Request
Can you rewrite the material from the line with "You are a GUI" through the end, replacing "embed link" with "share link", keeping everything else unchanged and leaving out the pictures?

Start of Excerpted data

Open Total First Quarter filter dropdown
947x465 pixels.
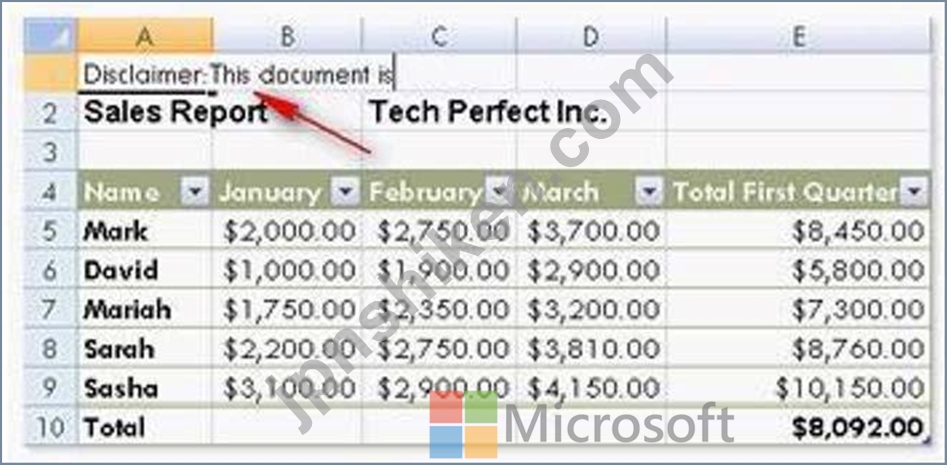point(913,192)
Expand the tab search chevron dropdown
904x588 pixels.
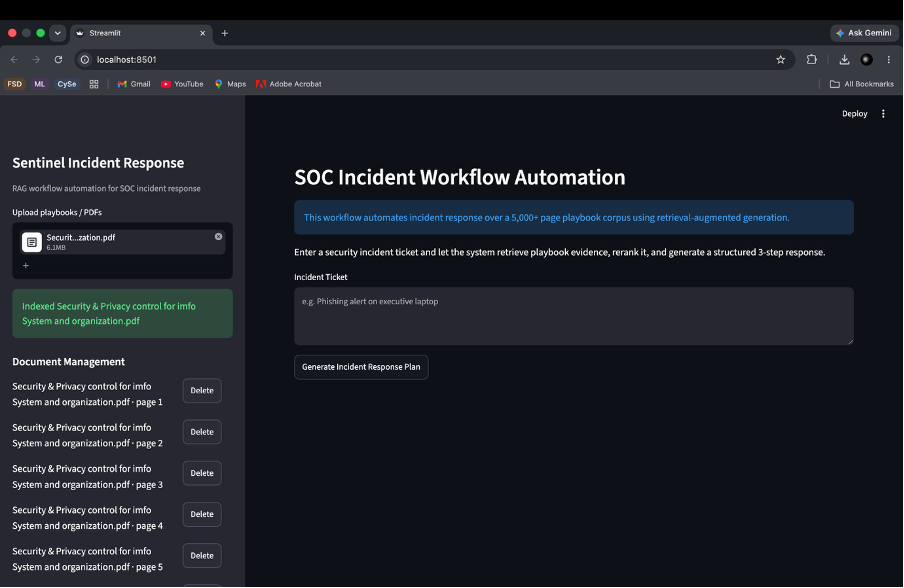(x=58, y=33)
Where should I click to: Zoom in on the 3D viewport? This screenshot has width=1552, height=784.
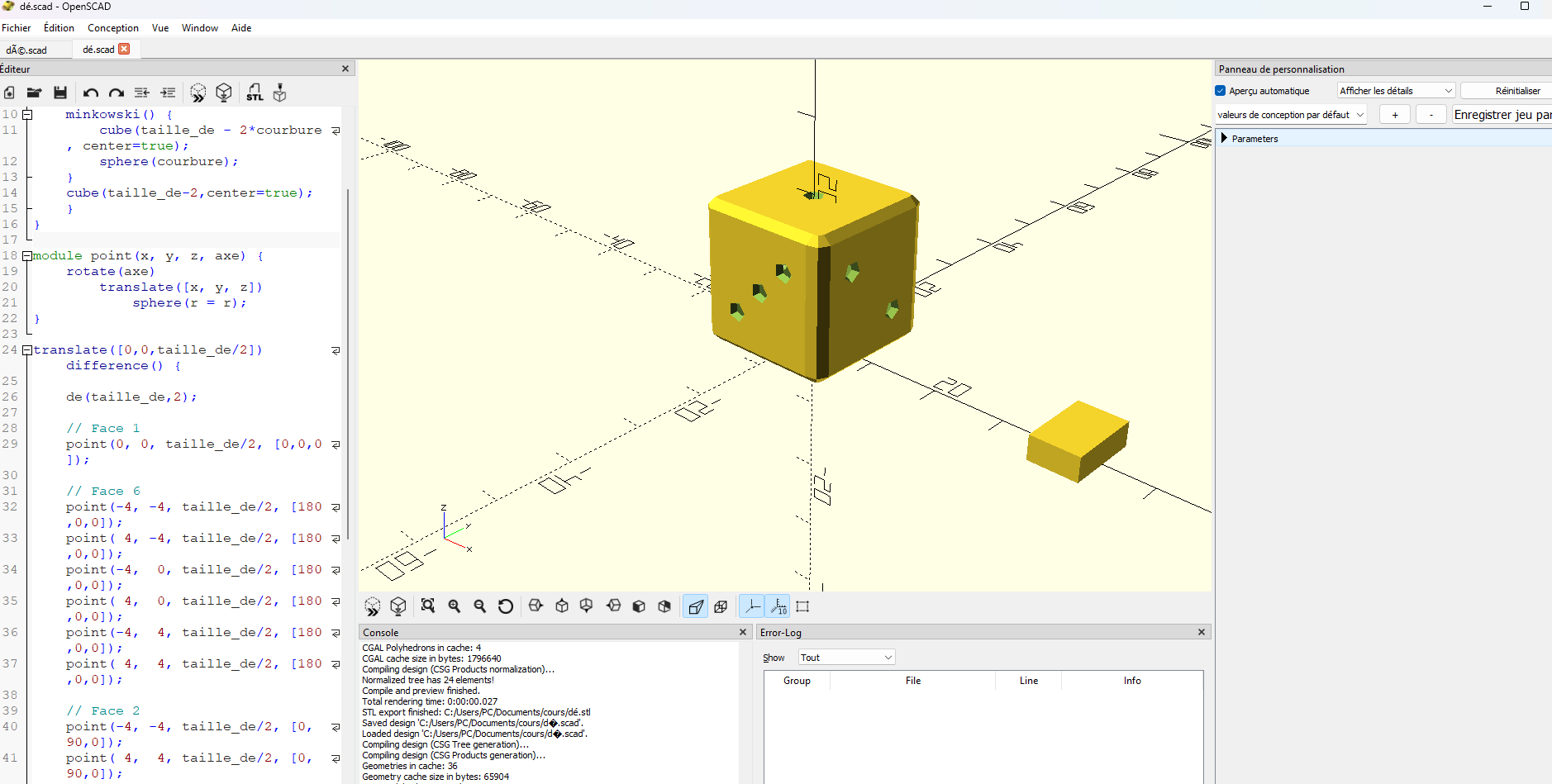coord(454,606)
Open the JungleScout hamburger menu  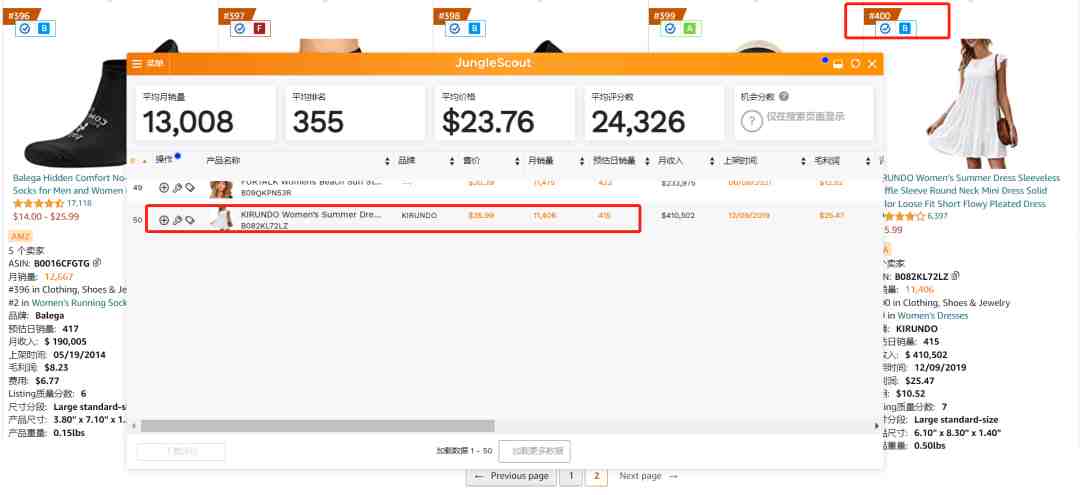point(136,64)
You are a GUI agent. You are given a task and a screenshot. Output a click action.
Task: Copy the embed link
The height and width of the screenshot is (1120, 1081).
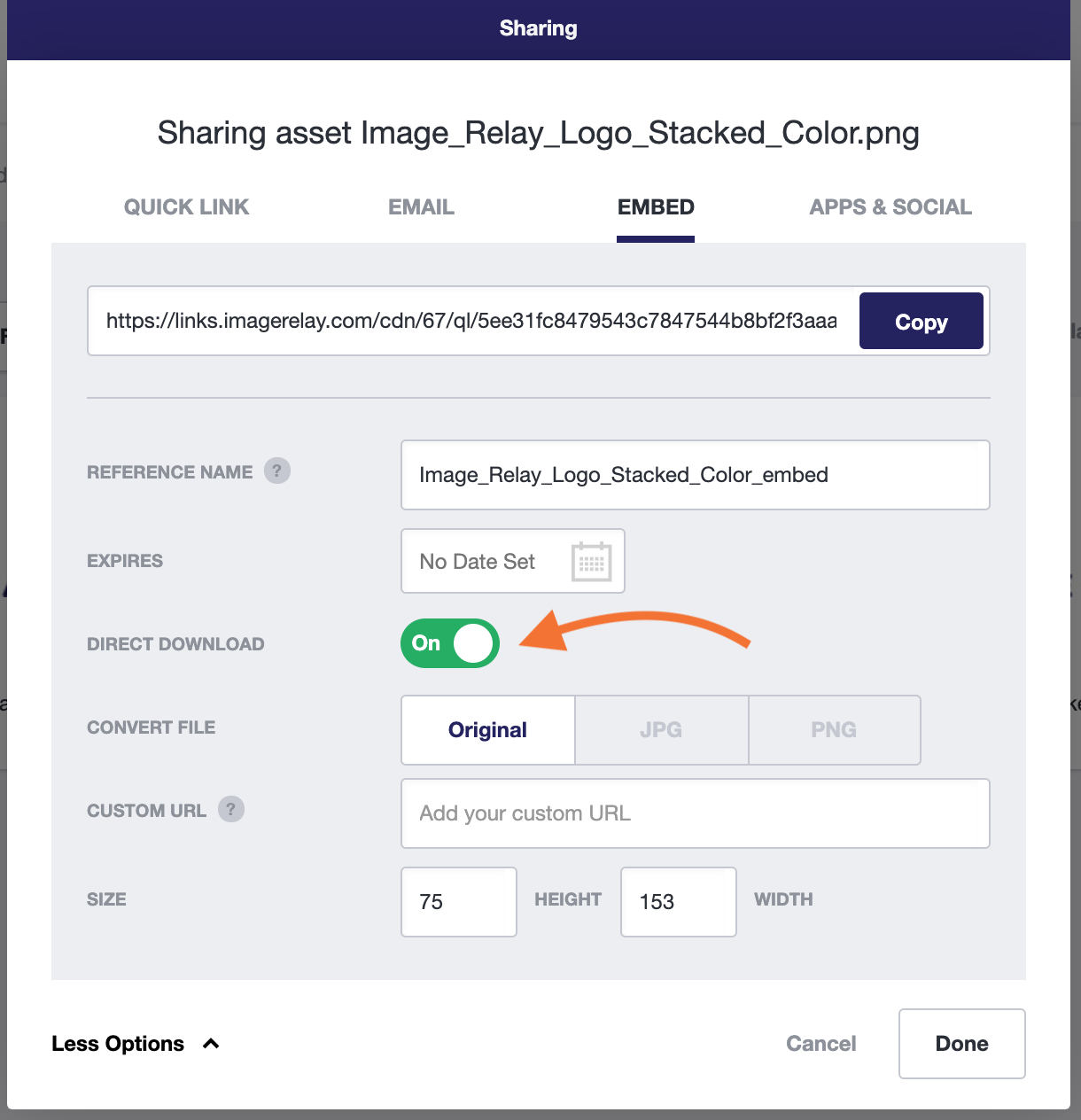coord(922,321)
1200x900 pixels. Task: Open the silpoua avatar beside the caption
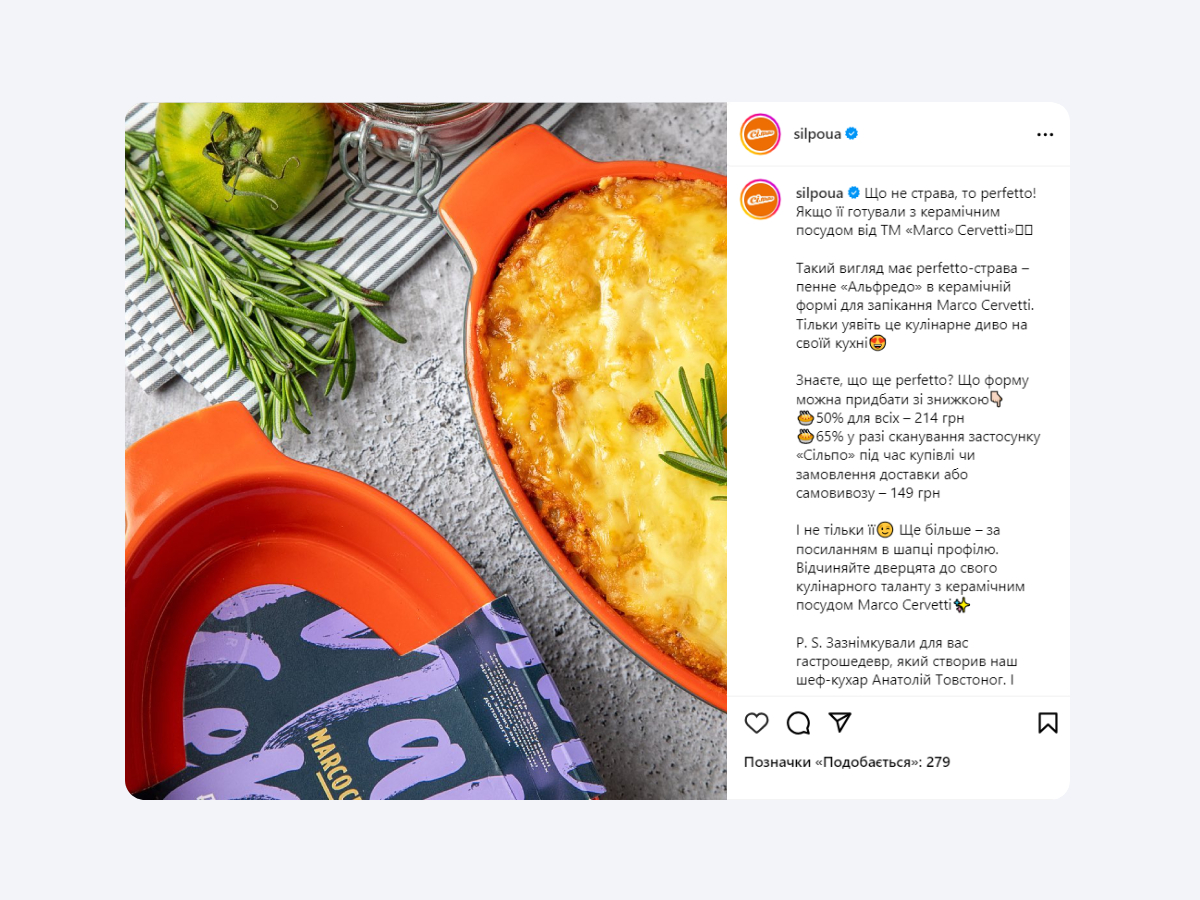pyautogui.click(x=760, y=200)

End of Excerpted data

Reply
You are a GUI agent. You are given a task and a screenshot. Output a click action.
Task: Copy the share link
The height and width of the screenshot is (1120, 1081).
coord(922,321)
1200x900 pixels. Task: Open the silpoua avatar beside the caption
pyautogui.click(x=760, y=200)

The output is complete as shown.